## WHAT IS NEEDED
Copy the entries word for word, from the line with "Open the Home menu item" to the line with "pos(352,49)", and leave the pictures out of your answer.
====== RECORDS FOR PROCESSING
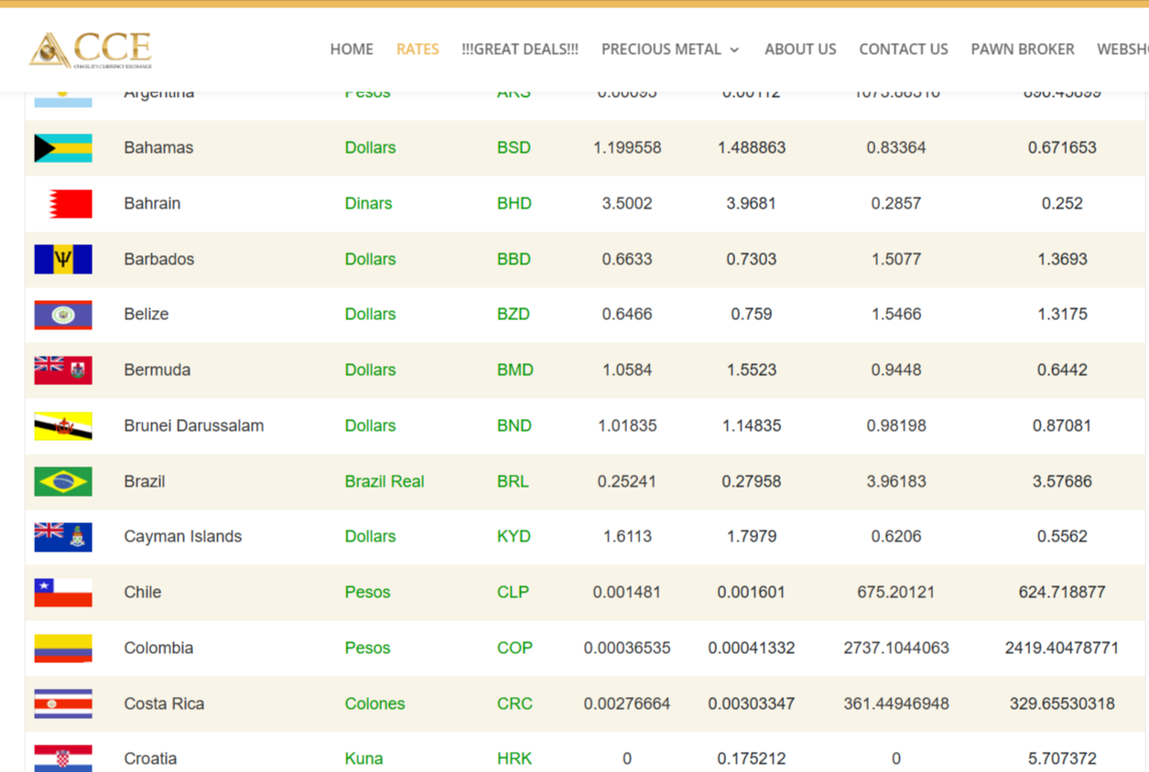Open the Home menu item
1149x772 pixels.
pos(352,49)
============
====== RECORDS FOR PROCESSING
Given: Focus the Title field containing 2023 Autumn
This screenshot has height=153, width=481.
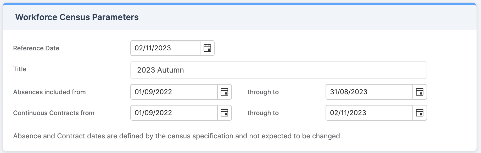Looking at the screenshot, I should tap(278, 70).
============
## SOLVED EXERCISE
Open the Home menu item
1149x772 pixels.
pos(352,49)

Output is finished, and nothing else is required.